For one thing, every regular language has at most linear time complexity (just use a DFA that recognizes the language and run the word on it and check whether you end up in an accepting state). Therefore, the deterministic time hierarchy theorem implies that there are languages that are decidable, but irregular, since it implies that the set of languages that, say, require at least quadratic but at most cubic time is nonempty; similarly for languages that require $\Theta(2^{2^{2^n}})$ time. On the other hand, there are irregular languages that have linear time complexity, as illustrated by the example $\{a^nb^n : n \in \mathbb{N}\}$ that David gave.

Another surprising thing I became aware of only recently is that SAT, the NP-complete problem of deciding whether a CNF formula is satisfiable, is context-sensitive. To see this, remember that the automata recognizing context-sensitive languages are the linear bounded automata, which are nondeterministic Turing machines that are only allowed to use the space used for the input (or alternatively, only use linearly much additional space - using a speedup theorem, those definitions should be equivalent); here are references on the matter.

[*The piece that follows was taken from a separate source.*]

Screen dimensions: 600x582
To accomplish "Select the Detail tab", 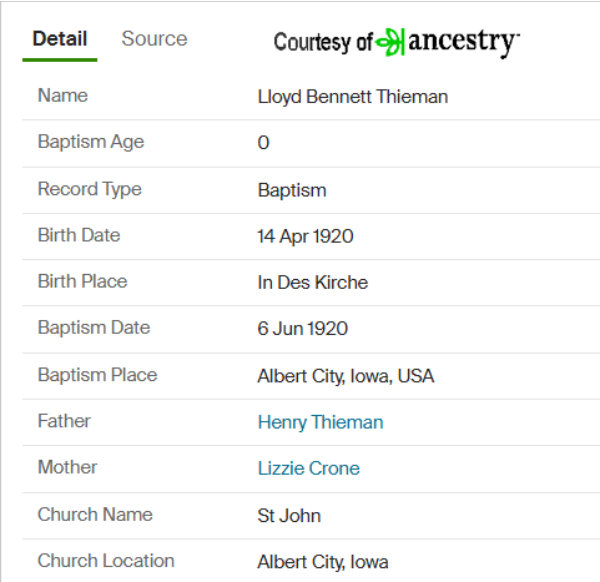I will click(x=60, y=39).

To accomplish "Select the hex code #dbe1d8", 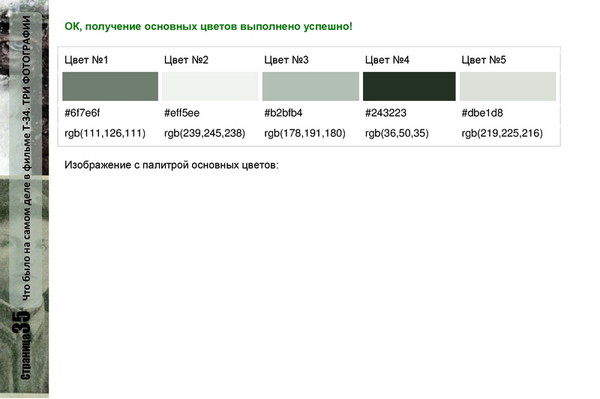I will (482, 113).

And finally, a restricted version of the question ("does NP-completeness imply regularity?") can be answered by "no, there are irregular languages that are NP-complete". If P=NP, then all irregular languages that can be decided in polytime are NP-complete (since the reduction has all the power required for deciding any NP-problem, and so reductions always work), and if P$\neq$NP, then all NP-complete languages are irregular: if they weren't, then there would be a regular language that is NP-complete, but regular languages can be decided in linear time, contradicting P$\neq$NP.

So to sum up: decidability doesn't tell you much about where in the complexity zoo we are, and even knowing a language can be solved in linear time doesn't tell you anything about regularity. On the other hand, irregularity doesn't tell you much about time complexity either (maybe that implies that the language requires at least linear time - but I can't prove that off the cuff, not sure it's true!).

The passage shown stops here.